● Brief 1:
Reproduce, word for word, the stretch of the passage on rising weight from "The Irish Universities" through "ulcers and gallstones.".
● Brief 2:
Using the passage on rising weight, answer the following:
(a) By what percentage did the weight of 14-year-old girls increase?
(b) What was the prevalence of obesity among men aged 18 to 64 in 1990, and what had it become?
(c) In how many countries was Coca cola available by the 1980s?

═════ Source text

But we haven’t only accumulated more diverse food options; we’ve accumulated more weight. Data from the Cork Open Research Archive shows that the average weight of 14-year-old boys in 2002 was 65% greater than in 1948. Similar-aged girls’ weight also increased, by 48%. According to the report “a substantial proportion of the weight increase is seen between the 1970s and 2002. Fourteen-year-old boys’ average weight increased by 10kg between 1948 and the ’70s — but there was a 14kg increase between the 1970s and 2002”.

The Irish Universities Nutrition Alliance found the number of overweight boys (aged eight to 12) more than doubled between 1990 and 2005. The number of obese girls trebled. The prevalence of obesity in 18- to 64-year-old adults has increased significantly since 1990, from 8% to 26% in men, and from 13% to 21% in women. The fallout is a top 10 of obesity-linked diseases: high blood pressure, diabetes, heart disease, high cholesterol, cancer, infertility, back pain, skin infections, ulcers and gallstones.

Robert Lustig, professor of paediatrics at the University of California and author of Fat Chance: Beating the Odds against Sugar, Processed Food, Obesity and Disease, is at the forefront of the global war on sugar. He blames fructose, a sugar molecule, for many of our health woes. In the early 1980s, US scientists picked up a Japanese innovation — a way of extracting high-fructose corn syrup (HFCS) from wet-milled maize. They used it in low-fat foods to make them palatable and, says Mac Con Iomaire, “with its low price it captured the expanding soft-drinks wing of the beverage industry”. By 2000, it almost equalled sugar in sales. It was in everything — from bagels to bread, ketchup to soup. Coca cola, sweetened with HFCS, was the world’s most widely distributed product by the 1980s, available in 145 countries.

══════════
═════ Given records

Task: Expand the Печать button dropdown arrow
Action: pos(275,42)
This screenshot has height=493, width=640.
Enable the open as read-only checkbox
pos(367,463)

══════════
═════ Given records

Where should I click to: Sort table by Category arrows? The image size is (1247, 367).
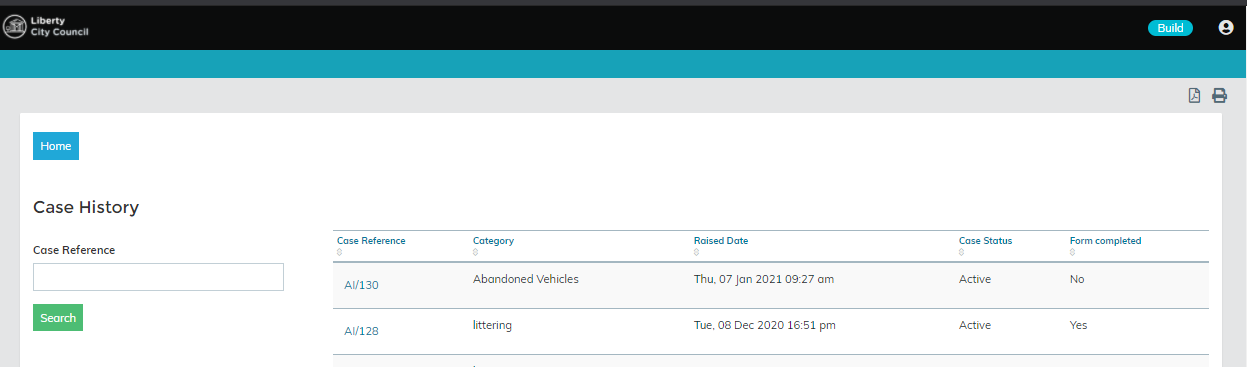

══════════

● Problem solution 1:
The Irish Universities Nutrition Alliance found the number of overweight boys (aged eight to 12) more than doubled between 1990 and 2005. The number of obese girls trebled. The prevalence of obesity in 18- to 64-year-old adults has increased significantly since 1990, from 8% to 26% in men, and from 13% to 21% in women. The fallout is a top 10 of obesity-linked diseases: high blood pressure, diabetes, heart disease, high cholesterol, cancer, infertility, back pain, skin infections, ulcers and gallstones.

● Problem solution 2:
(a) 48%
(b) 8% in 1990, rising to 26%
(c) 145